Other forms of PT may be used as well. The physical therapist may also recommend gentle stretching or resistance exercises. These exercises are intended to strengthen the muscles and joints, as well as improve the range of mobility of the affected area. Sometimes massage therapy is incorporated into the program. Applications of ice may help relieve inflammation and reduce swelling at the onset of tendonitis.
2. Ankle Sprain
A sprained ankle is one of the most common injuries directly related to sports activities. While running or moving, if the ankle twists or turns in an awkward position or manner, an injury may occur. This occurs from tendons and muscles being pulled or stretched. Runners and basketball players are most prone to this type of sports injury.
Symptoms of an ankle sprain include swelling to the ankle, which sometimes extends to the calf or foot. Tenderness and pain are also commonly experienced. Sometimes the skin may become discolored or the area may look bruised. The individual may also find it difficult to put pressure on the foot or ankle.

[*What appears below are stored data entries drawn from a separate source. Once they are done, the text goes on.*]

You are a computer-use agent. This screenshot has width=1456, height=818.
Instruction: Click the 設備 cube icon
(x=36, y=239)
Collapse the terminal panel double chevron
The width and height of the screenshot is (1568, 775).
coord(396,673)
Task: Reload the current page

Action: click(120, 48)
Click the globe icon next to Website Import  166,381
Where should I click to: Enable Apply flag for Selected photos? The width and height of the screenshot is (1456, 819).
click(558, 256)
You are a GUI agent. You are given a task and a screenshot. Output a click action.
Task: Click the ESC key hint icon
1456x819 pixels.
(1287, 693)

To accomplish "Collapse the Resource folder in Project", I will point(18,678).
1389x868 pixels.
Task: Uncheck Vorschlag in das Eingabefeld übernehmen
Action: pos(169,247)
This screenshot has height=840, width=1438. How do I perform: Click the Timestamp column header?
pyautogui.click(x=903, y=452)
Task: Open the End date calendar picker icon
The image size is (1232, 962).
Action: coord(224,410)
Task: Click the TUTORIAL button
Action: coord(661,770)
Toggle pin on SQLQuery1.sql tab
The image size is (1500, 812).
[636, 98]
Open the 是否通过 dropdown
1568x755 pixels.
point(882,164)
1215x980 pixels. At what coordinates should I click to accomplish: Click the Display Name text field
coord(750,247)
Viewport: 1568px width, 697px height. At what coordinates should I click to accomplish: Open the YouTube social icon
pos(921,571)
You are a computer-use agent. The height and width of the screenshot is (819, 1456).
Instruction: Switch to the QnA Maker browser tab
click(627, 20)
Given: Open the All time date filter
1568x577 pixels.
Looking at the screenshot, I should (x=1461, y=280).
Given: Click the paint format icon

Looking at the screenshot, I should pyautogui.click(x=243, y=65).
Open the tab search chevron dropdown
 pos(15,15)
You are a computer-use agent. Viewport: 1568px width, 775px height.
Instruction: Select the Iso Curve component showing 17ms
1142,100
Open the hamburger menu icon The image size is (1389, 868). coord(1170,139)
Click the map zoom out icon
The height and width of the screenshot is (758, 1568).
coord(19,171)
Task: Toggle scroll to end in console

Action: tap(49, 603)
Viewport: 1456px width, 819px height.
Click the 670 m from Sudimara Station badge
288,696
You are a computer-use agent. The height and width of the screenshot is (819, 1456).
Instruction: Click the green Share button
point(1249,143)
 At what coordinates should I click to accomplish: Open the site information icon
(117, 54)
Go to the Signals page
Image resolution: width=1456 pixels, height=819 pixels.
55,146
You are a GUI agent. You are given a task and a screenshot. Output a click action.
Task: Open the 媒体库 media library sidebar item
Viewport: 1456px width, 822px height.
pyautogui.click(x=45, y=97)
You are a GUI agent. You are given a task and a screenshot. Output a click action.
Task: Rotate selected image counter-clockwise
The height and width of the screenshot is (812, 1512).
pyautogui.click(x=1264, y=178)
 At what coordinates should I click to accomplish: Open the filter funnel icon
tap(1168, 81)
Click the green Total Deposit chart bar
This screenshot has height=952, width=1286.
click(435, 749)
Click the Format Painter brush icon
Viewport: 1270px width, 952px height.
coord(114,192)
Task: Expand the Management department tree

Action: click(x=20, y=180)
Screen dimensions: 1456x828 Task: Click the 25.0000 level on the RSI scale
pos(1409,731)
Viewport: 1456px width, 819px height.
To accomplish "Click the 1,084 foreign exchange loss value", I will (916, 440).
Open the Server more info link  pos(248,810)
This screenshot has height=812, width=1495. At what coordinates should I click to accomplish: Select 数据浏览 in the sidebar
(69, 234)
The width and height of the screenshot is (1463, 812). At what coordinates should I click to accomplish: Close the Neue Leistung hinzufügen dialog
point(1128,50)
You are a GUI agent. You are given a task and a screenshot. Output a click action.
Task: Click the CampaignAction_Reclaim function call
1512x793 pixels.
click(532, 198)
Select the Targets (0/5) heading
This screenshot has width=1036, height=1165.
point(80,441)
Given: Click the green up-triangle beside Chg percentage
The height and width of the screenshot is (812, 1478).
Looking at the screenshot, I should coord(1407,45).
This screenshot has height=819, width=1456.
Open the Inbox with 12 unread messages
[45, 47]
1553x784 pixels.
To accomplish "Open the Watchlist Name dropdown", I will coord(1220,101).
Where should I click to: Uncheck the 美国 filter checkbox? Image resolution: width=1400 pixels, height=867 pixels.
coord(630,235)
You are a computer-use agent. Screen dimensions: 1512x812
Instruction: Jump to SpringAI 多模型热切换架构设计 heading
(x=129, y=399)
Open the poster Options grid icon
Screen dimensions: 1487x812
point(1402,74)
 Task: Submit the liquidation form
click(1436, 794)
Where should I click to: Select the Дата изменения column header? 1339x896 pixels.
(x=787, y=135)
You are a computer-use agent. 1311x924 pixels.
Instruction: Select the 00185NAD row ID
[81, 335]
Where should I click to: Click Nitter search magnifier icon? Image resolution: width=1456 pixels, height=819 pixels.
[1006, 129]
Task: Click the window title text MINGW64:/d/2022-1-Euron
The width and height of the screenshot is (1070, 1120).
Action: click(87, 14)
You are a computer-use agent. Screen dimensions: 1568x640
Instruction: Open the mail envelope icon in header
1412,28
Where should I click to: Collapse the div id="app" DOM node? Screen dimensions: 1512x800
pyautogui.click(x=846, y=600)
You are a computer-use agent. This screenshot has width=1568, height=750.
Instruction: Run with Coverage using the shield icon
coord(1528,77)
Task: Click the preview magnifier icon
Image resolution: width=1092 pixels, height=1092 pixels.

The doctor may recommend an x-ray to rule out a possible fracture. In more severe cases of ankle sprains, physical therapy may be prescribed. This is often performed after the initial swelling subsides and the patient has rested the injured ankle.
Physical therapy for a sprained ankle is intended to restore range of motion. By doing so, the individual may find it easier to return to their normal activities and heal faster. Physical therapy may include the use of ice packs intermittently. Rehabilitation range-of-motion exercises and balance activities may be recommended as well. The patient may continue the exercises and activities at home until the ankle has healed.
3. Shin Splints
Shin splints are a common type of sports-related injury seen in runners. The most prevalent symptom is pain in the affected shin or lower leg area. Many describe the pain as dull and aching.
This condition may occur from running on hard or uneven surfaces, wearing improperly fitted shoes, or from not properly warming up before running or exercising. When the calf muscles become overstretched due to lack of a pre-sports warm-up, the condition of shin splints may occur. Application of ice is often recommend to reduce the inflammation and swelling. Anti-inflammatory medications are sometimes prescribed as well.
When physical therapy is prescribed, the therapist may first treat the injury with a modified training program. This will often include educating the patient on how to avoid re-injuring the area. Calf stretching exercises may also be taught.